*** Block opens ***

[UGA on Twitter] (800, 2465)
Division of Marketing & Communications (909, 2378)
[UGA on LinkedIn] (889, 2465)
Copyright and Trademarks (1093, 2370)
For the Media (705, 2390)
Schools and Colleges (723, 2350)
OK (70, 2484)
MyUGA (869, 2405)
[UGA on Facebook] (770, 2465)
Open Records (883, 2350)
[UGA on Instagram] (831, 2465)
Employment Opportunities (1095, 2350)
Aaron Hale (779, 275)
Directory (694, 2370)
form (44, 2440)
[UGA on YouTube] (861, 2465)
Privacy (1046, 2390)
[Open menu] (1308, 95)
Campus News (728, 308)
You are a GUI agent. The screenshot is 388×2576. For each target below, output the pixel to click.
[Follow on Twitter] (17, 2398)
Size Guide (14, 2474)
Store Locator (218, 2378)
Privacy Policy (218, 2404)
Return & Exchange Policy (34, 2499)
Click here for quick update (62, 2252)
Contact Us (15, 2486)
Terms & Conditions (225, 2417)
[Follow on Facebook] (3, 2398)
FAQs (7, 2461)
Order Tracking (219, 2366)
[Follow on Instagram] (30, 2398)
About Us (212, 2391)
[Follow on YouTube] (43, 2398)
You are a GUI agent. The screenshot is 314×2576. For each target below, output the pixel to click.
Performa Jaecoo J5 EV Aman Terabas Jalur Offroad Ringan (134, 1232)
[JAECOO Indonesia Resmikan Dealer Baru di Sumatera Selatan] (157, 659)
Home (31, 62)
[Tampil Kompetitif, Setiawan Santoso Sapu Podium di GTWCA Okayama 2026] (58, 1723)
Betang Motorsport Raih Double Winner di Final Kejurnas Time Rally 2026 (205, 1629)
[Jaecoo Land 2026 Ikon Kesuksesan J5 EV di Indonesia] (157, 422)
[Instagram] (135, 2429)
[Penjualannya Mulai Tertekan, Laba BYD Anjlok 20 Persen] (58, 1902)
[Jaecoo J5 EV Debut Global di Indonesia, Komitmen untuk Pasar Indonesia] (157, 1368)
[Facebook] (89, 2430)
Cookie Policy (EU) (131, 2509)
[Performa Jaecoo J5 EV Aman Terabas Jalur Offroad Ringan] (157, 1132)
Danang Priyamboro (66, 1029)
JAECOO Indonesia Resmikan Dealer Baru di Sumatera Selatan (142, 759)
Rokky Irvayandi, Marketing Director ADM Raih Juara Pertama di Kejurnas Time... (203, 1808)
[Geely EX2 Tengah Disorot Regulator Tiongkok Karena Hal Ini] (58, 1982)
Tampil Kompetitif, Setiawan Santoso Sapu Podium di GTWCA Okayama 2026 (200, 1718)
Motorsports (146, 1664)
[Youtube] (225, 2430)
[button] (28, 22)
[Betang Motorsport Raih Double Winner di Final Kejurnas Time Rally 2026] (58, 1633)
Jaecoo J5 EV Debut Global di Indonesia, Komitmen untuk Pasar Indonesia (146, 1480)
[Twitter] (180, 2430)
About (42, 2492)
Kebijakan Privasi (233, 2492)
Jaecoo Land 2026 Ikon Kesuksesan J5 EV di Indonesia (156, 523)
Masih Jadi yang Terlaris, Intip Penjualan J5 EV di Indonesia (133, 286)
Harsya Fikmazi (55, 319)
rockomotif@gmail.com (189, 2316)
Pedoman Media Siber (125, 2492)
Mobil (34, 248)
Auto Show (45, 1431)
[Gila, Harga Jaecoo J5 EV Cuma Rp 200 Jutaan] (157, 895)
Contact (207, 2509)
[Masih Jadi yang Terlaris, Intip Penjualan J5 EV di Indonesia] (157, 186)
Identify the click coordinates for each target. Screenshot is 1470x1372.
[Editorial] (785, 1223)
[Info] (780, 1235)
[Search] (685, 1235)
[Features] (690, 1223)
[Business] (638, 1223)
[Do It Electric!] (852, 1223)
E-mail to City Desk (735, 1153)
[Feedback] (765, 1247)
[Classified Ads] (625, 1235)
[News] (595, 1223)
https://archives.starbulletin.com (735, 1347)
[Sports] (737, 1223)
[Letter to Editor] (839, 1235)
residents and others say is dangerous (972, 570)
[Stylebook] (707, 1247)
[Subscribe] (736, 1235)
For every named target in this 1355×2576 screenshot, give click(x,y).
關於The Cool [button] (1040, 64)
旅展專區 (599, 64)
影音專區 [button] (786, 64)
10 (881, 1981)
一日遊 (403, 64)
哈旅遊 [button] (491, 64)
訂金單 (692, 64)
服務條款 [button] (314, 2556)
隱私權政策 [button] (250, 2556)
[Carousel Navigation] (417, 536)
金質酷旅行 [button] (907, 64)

*** Block closes ***

■ **WHAT YOU WILL DO**
The reply should consist of one number: how many lines of the material contain the word "Sapu".

■ **EXERCISE SOLUTION**
2